=== Section Start ===
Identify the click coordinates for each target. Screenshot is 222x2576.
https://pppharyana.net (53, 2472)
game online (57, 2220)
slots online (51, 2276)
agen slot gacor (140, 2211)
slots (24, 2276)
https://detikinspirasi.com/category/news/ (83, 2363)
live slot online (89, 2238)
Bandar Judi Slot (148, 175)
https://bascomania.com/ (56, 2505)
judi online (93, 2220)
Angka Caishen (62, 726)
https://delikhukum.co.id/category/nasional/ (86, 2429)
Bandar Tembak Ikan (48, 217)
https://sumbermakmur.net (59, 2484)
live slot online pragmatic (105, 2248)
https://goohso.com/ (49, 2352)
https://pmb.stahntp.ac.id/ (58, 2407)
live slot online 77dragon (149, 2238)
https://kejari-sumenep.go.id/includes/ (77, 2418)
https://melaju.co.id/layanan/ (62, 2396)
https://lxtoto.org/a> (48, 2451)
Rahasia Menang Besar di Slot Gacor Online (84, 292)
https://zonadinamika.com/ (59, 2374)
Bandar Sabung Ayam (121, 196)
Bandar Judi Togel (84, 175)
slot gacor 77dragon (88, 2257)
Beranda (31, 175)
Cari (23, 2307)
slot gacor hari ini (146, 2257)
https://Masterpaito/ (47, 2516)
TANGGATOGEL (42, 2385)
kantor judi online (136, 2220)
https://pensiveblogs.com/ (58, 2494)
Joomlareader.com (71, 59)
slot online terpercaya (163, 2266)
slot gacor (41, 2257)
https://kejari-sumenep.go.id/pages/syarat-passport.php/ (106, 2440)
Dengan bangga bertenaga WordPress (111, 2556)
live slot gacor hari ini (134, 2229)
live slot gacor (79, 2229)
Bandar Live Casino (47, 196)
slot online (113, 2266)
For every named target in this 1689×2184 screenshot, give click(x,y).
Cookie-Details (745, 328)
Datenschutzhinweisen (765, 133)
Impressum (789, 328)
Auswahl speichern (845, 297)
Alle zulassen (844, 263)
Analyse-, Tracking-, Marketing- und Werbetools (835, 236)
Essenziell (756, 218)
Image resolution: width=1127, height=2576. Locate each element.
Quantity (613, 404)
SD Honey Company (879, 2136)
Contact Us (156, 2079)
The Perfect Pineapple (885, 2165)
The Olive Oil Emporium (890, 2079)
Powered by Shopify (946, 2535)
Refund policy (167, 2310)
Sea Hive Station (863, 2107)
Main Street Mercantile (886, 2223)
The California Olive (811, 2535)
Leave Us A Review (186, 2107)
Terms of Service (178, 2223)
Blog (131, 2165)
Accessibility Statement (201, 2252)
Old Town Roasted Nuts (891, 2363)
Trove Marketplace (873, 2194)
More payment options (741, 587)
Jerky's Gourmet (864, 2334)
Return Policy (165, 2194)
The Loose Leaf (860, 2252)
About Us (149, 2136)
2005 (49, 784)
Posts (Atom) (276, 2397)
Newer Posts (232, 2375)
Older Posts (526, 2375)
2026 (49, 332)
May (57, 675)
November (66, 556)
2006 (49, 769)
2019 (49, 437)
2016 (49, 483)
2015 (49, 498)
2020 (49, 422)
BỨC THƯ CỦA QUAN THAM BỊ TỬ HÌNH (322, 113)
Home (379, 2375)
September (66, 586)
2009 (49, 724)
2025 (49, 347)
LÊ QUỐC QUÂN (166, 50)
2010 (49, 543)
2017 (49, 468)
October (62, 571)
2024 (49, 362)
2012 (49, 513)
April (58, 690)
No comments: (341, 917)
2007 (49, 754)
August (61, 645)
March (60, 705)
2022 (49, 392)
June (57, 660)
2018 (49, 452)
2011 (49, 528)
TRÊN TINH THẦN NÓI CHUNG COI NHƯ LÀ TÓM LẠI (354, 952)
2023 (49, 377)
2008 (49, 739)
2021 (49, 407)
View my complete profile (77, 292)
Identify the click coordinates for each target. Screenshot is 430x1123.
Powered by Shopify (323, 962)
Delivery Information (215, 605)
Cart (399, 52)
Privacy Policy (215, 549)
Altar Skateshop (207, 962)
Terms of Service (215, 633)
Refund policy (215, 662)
=== Section End ===
■ **To do**: An exact copy of the listing above is what is wanted.

■ **Response**:
Identify the click coordinates for each target. Screenshot is 222x2576.
https://pppharyana.net (53, 2472)
game online (57, 2220)
slots online (51, 2276)
agen slot gacor (140, 2211)
slots (24, 2276)
https://detikinspirasi.com/category/news/ (83, 2363)
live slot online (89, 2238)
Bandar Judi Slot (148, 175)
https://bascomania.com/ (56, 2505)
judi online (93, 2220)
Angka Caishen (62, 726)
https://delikhukum.co.id/category/nasional/ (86, 2429)
Bandar Tembak Ikan (48, 217)
https://sumbermakmur.net (59, 2484)
live slot online pragmatic (105, 2248)
https://goohso.com/ (49, 2352)
https://pmb.stahntp.ac.id/ (58, 2407)
live slot online 77dragon (149, 2238)
https://kejari-sumenep.go.id/includes/ (77, 2418)
https://melaju.co.id/layanan/ (62, 2396)
https://lxtoto.org/a> (48, 2451)
Rahasia Menang Besar di Slot Gacor Online (84, 292)
https://zonadinamika.com/ (59, 2374)
Bandar Sabung Ayam (121, 196)
Bandar Judi Togel (84, 175)
slot gacor 77dragon (88, 2257)
Beranda (31, 175)
Cari (23, 2307)
slot gacor hari ini (146, 2257)
https://Masterpaito/ (47, 2516)
TANGGATOGEL (42, 2385)
kantor judi online (136, 2220)
https://pensiveblogs.com/ (58, 2494)
Joomlareader.com (71, 59)
slot online terpercaya (163, 2266)
slot gacor (41, 2257)
https://kejari-sumenep.go.id/pages/syarat-passport.php/ (106, 2440)
Dengan bangga bertenaga WordPress (111, 2556)
live slot gacor hari ini (134, 2229)
live slot gacor (79, 2229)
Bandar Live Casino (47, 196)
slot online (113, 2266)
For every named target in this 1689×2184 screenshot, give click(x,y).
Cookie-Details (745, 328)
Datenschutzhinweisen (765, 133)
Impressum (789, 328)
Auswahl speichern (845, 297)
Alle zulassen (844, 263)
Analyse-, Tracking-, Marketing- und Werbetools (835, 236)
Essenziell (756, 218)
Image resolution: width=1127, height=2576. Locate each element.
Quantity (613, 404)
SD Honey Company (879, 2136)
Contact Us (156, 2079)
The Perfect Pineapple (885, 2165)
The Olive Oil Emporium (890, 2079)
Powered by Shopify (946, 2535)
Refund policy (167, 2310)
Sea Hive Station (863, 2107)
Main Street Mercantile (886, 2223)
The California Olive (811, 2535)
Leave Us A Review (186, 2107)
Terms of Service (178, 2223)
Blog (131, 2165)
Accessibility Statement (201, 2252)
Old Town Roasted Nuts (891, 2363)
Trove Marketplace (873, 2194)
More payment options (741, 587)
Jerky's Gourmet (864, 2334)
Return Policy (165, 2194)
The Loose Leaf (860, 2252)
About Us (149, 2136)
2005 (49, 784)
Posts (Atom) (276, 2397)
Newer Posts (232, 2375)
Older Posts (526, 2375)
2026 (49, 332)
May (57, 675)
November (66, 556)
2006 (49, 769)
2019 (49, 437)
2016 (49, 483)
2015 (49, 498)
2020 (49, 422)
BỨC THƯ CỦA QUAN THAM BỊ TỬ HÌNH (322, 113)
Home (379, 2375)
September (66, 586)
2009 (49, 724)
2025 (49, 347)
LÊ QUỐC QUÂN (166, 50)
2010 (49, 543)
2017 (49, 468)
October (62, 571)
2024 (49, 362)
2012 (49, 513)
April (58, 690)
No comments: (341, 917)
2007 (49, 754)
August (61, 645)
March (60, 705)
2022 (49, 392)
June (57, 660)
2018 (49, 452)
2011 (49, 528)
TRÊN TINH THẦN NÓI CHUNG COI NHƯ LÀ TÓM LẠI (354, 952)
2023 (49, 377)
2008 (49, 739)
2021 (49, 407)
View my complete profile (77, 292)
Identify the click coordinates for each target. Screenshot is 430x1123.
Powered by Shopify (323, 962)
Delivery Information (215, 605)
Cart (399, 52)
Privacy Policy (215, 549)
Altar Skateshop (207, 962)
Terms of Service (215, 633)
Refund policy (215, 662)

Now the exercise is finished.